NOTICE: The Cherokee Nation website will be offline intermittently on Saturday, Nov. 23, to allow for routine server maintenance.

Real Estate Services

Administration of Estates

The administration of an estate, also known as probating an estate, is a legal process commenced after a person’s death to determine the deceased’s assets, the value of those assets, and the distribution of those assets, according to law.

Restricted property
If the deceased owned restricted or fee property, it must be probated separately in the District Court of Oklahoma in the county where the deceased lived.  The Real Estate Services office of Cherokee Nation can assist with this process.

Trust property
If the deceased owned trust land, the process to convey to successive generations is administered by the Office of Hearings and Appeals of the Department of the Interior. The Real Estate Services office of Cherokee Nation can assist with this process.

Frequently Asked Questions

How do I know if my land is in Trust?

The County Clerk where the land is located will have recorded title documentation stating the grantee to be United States of America in Trust for an individual.
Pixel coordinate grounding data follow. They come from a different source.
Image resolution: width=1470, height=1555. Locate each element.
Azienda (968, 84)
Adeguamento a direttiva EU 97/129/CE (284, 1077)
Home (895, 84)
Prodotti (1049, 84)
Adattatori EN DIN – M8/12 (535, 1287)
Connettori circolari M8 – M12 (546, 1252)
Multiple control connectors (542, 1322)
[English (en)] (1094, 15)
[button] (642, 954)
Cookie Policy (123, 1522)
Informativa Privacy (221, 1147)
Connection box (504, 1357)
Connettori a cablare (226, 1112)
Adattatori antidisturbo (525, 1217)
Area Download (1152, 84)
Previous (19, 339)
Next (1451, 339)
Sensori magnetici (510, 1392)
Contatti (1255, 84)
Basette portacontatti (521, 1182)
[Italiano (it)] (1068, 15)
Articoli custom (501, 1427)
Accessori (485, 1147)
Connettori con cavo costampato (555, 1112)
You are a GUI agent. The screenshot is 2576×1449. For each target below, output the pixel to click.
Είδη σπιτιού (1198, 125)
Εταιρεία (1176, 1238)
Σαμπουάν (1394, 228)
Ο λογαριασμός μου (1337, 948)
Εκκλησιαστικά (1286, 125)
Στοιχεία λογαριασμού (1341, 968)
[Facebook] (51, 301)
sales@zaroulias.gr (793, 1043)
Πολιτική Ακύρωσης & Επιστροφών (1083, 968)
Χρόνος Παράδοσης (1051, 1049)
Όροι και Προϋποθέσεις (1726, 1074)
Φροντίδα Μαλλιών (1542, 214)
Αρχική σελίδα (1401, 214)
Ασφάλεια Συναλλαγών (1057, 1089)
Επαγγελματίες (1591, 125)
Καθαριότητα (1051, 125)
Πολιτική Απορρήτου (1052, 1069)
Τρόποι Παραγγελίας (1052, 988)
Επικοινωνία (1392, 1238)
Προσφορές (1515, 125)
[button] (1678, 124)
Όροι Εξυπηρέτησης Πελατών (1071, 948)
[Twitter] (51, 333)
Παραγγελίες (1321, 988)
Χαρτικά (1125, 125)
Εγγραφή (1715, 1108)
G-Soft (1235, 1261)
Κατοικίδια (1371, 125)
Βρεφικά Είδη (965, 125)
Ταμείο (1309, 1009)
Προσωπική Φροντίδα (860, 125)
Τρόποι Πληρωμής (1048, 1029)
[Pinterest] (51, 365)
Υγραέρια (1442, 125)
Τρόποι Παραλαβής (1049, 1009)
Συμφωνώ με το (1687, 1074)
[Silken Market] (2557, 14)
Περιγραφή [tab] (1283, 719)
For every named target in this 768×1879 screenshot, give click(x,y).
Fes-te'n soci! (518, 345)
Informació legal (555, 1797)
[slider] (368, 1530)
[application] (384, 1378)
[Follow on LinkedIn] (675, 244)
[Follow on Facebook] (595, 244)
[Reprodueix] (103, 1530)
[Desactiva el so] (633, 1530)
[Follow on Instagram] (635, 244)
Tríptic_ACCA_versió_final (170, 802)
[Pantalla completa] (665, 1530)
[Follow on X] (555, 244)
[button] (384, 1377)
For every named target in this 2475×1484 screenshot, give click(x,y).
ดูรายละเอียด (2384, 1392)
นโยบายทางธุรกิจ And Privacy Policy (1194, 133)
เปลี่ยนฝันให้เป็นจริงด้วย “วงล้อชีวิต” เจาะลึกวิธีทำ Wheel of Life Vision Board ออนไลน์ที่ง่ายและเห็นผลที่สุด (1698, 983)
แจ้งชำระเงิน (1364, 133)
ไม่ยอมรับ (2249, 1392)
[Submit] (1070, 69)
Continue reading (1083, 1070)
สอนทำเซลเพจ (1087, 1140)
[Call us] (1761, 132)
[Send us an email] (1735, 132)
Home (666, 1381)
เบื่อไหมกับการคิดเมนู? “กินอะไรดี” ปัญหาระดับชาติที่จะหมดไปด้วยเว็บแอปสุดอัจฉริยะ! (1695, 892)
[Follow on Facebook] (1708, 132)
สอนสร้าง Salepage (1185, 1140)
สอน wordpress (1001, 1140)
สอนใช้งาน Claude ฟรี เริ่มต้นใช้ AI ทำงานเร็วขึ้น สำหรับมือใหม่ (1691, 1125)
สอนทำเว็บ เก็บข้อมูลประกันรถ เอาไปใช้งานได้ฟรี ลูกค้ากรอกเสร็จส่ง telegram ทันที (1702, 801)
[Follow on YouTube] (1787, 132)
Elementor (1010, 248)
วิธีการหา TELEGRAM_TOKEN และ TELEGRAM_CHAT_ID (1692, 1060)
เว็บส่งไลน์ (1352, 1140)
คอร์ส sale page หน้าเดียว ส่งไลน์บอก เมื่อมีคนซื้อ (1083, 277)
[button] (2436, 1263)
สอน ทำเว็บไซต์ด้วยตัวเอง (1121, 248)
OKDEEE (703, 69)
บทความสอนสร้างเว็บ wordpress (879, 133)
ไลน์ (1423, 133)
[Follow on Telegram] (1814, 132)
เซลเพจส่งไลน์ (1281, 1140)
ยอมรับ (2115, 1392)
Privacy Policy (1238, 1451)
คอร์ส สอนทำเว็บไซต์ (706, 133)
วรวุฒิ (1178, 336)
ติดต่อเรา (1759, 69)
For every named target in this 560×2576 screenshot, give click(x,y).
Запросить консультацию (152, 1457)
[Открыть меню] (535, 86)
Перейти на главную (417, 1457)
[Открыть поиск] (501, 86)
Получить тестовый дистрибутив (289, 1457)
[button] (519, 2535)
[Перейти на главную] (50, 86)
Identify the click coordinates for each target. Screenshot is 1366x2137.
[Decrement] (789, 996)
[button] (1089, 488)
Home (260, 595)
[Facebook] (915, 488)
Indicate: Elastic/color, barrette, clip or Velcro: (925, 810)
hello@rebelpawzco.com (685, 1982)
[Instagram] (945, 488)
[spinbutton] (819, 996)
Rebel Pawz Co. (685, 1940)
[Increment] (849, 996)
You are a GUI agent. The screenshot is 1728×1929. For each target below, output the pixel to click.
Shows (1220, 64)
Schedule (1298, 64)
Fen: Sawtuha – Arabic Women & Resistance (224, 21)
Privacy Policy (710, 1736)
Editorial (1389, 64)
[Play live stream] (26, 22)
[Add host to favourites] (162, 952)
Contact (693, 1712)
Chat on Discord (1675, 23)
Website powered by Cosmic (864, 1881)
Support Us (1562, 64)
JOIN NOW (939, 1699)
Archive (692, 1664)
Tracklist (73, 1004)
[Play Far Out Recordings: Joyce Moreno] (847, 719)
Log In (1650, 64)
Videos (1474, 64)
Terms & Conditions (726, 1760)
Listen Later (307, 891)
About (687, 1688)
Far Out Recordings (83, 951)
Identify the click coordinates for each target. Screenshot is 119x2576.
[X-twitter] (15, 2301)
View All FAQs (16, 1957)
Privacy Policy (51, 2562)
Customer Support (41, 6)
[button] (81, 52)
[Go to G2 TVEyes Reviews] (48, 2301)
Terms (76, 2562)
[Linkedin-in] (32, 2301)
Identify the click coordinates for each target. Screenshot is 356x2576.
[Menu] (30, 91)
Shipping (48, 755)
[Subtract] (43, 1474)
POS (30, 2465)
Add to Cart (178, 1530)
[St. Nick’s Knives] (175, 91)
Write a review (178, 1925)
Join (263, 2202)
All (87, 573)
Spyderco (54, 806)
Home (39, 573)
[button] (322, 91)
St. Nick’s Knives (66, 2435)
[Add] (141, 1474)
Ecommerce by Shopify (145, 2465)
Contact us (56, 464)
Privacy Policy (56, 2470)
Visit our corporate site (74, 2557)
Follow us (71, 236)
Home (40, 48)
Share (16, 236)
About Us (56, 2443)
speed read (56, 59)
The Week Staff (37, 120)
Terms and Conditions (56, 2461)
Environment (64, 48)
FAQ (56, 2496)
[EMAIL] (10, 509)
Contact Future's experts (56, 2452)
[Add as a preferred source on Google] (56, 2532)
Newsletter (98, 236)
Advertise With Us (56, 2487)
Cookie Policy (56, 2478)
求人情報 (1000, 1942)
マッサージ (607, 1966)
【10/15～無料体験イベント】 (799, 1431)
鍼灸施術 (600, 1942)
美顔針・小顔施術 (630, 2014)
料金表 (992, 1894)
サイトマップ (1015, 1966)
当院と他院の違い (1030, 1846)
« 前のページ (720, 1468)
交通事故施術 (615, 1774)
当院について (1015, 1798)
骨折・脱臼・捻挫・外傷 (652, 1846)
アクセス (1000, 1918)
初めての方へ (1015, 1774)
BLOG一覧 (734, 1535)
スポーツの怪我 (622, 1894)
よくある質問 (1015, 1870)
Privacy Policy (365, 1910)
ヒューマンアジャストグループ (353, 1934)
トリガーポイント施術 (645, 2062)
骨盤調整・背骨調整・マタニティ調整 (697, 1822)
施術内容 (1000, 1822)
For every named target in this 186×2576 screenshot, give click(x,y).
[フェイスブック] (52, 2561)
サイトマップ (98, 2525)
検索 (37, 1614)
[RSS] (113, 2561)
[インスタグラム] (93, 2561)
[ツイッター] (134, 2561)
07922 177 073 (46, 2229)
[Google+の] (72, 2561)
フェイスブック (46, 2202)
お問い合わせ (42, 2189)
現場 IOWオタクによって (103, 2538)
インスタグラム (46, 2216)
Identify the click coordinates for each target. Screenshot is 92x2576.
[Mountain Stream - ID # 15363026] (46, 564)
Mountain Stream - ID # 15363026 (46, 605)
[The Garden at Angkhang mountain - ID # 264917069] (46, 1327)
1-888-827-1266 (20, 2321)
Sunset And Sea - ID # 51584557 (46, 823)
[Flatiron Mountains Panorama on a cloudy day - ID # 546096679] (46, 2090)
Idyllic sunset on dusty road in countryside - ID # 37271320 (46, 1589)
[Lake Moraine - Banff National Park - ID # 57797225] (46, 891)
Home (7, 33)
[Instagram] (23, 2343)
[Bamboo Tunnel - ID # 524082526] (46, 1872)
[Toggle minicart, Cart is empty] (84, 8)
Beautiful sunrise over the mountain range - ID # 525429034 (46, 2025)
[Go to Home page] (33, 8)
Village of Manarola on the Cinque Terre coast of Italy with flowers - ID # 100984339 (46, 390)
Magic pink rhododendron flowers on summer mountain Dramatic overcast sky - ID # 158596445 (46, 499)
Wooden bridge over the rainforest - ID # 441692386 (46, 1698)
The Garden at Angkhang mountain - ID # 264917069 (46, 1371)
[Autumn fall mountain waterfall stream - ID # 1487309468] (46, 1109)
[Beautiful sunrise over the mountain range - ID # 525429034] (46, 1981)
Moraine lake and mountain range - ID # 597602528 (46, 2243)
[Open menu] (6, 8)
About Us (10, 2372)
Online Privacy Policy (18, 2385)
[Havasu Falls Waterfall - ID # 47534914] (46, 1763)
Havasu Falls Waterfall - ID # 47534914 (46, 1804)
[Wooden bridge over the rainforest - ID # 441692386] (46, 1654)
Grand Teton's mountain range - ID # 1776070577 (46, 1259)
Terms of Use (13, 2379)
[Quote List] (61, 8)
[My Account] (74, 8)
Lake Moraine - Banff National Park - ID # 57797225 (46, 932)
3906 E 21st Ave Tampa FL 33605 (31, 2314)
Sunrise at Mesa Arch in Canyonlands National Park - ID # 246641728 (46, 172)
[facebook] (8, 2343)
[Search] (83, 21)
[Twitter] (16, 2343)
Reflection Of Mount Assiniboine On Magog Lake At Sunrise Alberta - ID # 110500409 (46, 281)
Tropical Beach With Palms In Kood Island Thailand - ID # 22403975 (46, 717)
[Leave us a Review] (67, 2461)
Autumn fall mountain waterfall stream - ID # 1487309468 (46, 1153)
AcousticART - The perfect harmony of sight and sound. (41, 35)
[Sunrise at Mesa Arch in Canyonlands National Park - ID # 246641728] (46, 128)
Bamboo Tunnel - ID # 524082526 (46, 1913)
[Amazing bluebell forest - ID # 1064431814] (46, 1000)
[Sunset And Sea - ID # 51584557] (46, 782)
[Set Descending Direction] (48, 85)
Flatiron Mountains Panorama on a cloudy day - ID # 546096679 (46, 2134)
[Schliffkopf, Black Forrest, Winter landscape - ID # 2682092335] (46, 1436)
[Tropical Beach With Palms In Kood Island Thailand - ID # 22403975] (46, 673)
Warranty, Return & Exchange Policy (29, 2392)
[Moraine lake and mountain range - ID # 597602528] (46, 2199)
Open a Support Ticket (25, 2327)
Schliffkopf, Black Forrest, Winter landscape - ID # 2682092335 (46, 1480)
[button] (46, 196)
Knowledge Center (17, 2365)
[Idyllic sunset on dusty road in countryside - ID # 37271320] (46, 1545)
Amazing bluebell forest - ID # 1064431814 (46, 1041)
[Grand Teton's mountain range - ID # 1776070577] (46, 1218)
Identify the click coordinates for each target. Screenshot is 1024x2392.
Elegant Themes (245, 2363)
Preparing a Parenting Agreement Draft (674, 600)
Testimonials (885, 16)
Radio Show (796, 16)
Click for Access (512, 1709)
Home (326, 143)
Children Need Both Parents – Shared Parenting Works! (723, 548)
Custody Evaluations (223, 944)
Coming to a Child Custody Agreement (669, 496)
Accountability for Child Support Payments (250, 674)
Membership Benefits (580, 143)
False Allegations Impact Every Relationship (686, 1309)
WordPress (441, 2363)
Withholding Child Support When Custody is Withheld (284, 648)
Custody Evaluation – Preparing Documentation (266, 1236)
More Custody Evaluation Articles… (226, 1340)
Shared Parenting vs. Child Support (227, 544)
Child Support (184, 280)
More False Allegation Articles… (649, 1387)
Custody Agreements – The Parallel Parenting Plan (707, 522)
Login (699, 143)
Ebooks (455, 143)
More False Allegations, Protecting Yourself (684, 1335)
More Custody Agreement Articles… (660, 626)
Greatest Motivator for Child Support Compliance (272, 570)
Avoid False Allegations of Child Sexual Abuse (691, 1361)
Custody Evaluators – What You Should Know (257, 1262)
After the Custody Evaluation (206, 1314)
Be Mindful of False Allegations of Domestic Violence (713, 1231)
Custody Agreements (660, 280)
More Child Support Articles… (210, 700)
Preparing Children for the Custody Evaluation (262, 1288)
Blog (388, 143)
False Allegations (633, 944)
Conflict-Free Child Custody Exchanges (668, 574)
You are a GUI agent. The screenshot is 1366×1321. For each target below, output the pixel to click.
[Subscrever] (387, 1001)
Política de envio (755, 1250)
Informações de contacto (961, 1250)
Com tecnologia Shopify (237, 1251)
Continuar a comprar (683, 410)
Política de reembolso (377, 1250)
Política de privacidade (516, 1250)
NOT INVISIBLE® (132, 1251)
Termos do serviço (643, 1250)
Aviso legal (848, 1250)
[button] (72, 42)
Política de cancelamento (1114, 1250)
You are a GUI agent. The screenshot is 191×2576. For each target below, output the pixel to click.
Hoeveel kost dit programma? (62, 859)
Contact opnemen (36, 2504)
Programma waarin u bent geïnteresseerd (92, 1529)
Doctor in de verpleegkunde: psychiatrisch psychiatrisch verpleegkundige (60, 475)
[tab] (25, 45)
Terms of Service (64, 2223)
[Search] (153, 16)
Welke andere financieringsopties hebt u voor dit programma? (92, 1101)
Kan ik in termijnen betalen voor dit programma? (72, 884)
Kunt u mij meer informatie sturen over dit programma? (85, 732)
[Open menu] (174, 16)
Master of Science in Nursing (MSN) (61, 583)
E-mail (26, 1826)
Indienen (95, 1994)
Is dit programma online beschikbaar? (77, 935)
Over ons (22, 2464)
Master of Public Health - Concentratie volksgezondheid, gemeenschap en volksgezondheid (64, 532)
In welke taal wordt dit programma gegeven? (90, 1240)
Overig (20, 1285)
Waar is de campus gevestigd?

The conveyance documents contain authority language and the signature of a Bureau of Indian Affairs official.  The Trust land is not taxable under county ad valorem taxation laws.  A determination of trust status requires a search of land records.  You may also call the Real Estate Services office of Cherokee Nation.

Who can receive your Trust property if you die with a Last Will and Testament?

By writing a Will, your land can be transferred in trust to any Indian person, the tribe that has jurisdiction, or any Indian co-owners.  You can also transfer your land in trust to any of your descendants (your children, grandchildren, great-grandchildren, etc.) even if they are no Indian.  You can also transfer your interests out of trust to anybody.